# HOW TO COMPLETE THIS TASK
Retype each record exactly, please. Skip none.

# INFORMATION SUPPLIED
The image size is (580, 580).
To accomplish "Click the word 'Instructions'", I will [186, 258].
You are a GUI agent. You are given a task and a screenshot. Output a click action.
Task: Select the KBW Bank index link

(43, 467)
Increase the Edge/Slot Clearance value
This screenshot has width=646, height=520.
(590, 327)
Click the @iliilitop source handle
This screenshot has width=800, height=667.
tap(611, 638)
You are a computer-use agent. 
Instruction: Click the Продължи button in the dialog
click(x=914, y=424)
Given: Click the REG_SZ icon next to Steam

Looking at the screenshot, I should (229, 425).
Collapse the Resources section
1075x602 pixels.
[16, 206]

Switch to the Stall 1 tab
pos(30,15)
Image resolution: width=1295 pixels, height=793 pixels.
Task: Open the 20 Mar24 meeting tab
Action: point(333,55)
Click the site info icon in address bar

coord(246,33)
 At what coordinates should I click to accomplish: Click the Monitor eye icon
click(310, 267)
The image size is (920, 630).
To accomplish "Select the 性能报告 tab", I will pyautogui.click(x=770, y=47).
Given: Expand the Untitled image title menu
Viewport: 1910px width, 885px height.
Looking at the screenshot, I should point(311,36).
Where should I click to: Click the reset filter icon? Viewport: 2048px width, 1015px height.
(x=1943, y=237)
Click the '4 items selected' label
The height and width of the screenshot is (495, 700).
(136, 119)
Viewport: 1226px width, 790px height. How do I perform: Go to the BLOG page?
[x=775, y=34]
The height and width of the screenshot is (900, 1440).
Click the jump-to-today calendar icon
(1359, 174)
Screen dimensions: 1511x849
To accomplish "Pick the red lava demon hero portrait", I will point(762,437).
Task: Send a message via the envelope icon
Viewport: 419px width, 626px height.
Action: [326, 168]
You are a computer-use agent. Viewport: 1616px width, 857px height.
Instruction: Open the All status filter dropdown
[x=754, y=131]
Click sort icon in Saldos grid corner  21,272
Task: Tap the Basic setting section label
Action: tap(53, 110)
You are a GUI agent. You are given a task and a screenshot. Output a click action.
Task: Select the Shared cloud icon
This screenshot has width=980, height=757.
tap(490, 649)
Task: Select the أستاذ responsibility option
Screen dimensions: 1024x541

# EXERCISE OUTPUT
The image size is (580, 580).
To accomplish "Click the word 'Instructions'", I will [186, 258].
You are a GUI agent. You are given a task and a screenshot. Output a click action.
Task: Select the KBW Bank index link

(43, 467)
Increase the Edge/Slot Clearance value
This screenshot has width=646, height=520.
(590, 327)
Click the @iliilitop source handle
This screenshot has width=800, height=667.
tap(611, 638)
You are a computer-use agent. 
Instruction: Click the Продължи button in the dialog
click(x=914, y=424)
Given: Click the REG_SZ icon next to Steam

Looking at the screenshot, I should (229, 425).
Collapse the Resources section
1075x602 pixels.
[16, 206]

Switch to the Stall 1 tab
pos(30,15)
Image resolution: width=1295 pixels, height=793 pixels.
Task: Open the 20 Mar24 meeting tab
Action: point(333,55)
Click the site info icon in address bar

coord(246,33)
 At what coordinates should I click to accomplish: Click the Monitor eye icon
click(310, 267)
The image size is (920, 630).
To accomplish "Select the 性能报告 tab", I will pyautogui.click(x=770, y=47).
Given: Expand the Untitled image title menu
Viewport: 1910px width, 885px height.
Looking at the screenshot, I should point(311,36).
Where should I click to: Click the reset filter icon? Viewport: 2048px width, 1015px height.
(x=1943, y=237)
Click the '4 items selected' label
The height and width of the screenshot is (495, 700).
(136, 119)
Viewport: 1226px width, 790px height. How do I perform: Go to the BLOG page?
[x=775, y=34]
The height and width of the screenshot is (900, 1440).
Click the jump-to-today calendar icon
(1359, 174)
Screen dimensions: 1511x849
To accomplish "Pick the red lava demon hero portrait", I will point(762,437).
Task: Send a message via the envelope icon
Viewport: 419px width, 626px height.
Action: [326, 168]
You are a computer-use agent. Viewport: 1616px width, 857px height.
Instruction: Open the All status filter dropdown
[x=754, y=131]
Click sort icon in Saldos grid corner  21,272
Task: Tap the Basic setting section label
Action: tap(53, 110)
You are a GUI agent. You are given a task and a screenshot. Output a click action.
Task: Select the Shared cloud icon
This screenshot has width=980, height=757.
tap(490, 649)
Task: Select the أستاذ responsibility option
Screen dimensions: 1024x541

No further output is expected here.